PROVIDED MATERIAL:
——————————
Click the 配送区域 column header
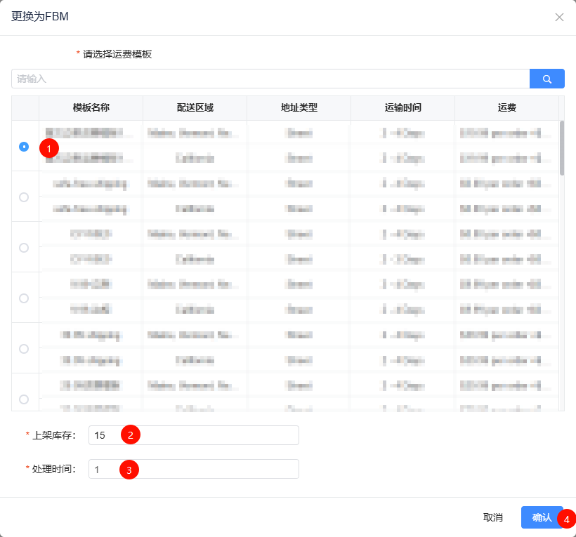 pos(195,108)
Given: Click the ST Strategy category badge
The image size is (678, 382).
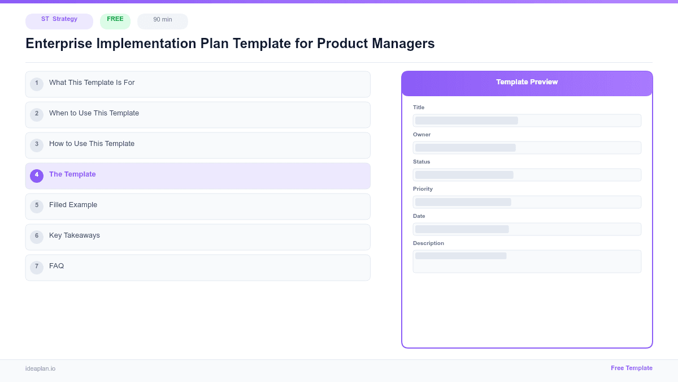Looking at the screenshot, I should click(59, 21).
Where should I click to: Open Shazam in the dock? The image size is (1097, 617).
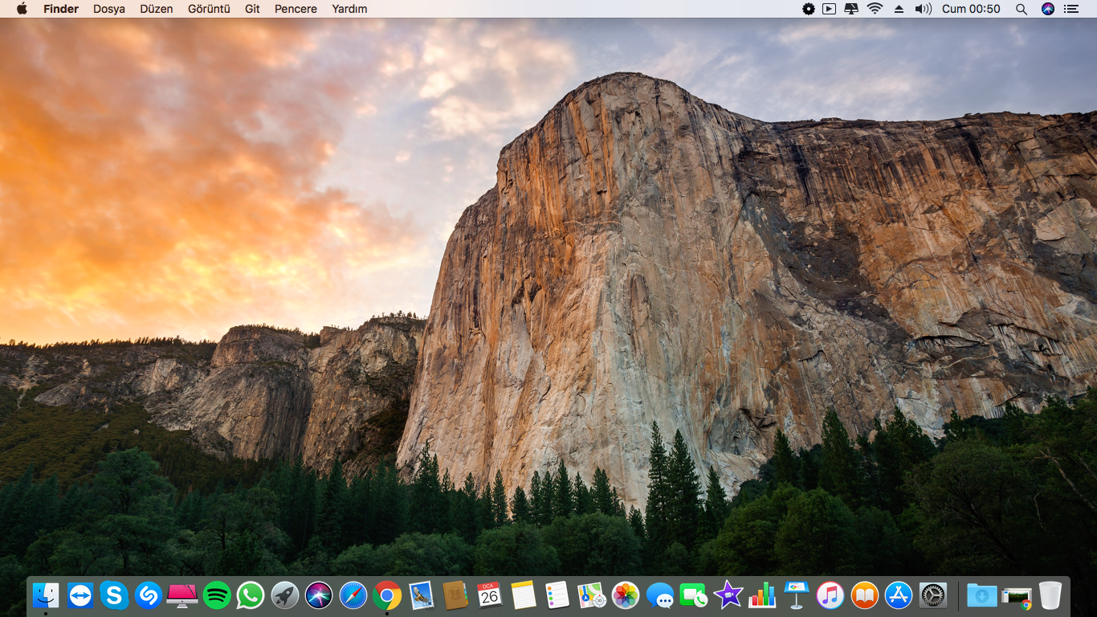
——————————
EXERCISE PROMPT: Only the pictures are to be left out; restate everything else in the listing word for word.

EXERCISE RESPONSE:
Click the 配送区域 column header
 pos(195,108)
Given: Click the ST Strategy category badge
The image size is (678, 382).
Looking at the screenshot, I should click(59, 21).
Where should I click to: Open Shazam in the dock? The image size is (1097, 617).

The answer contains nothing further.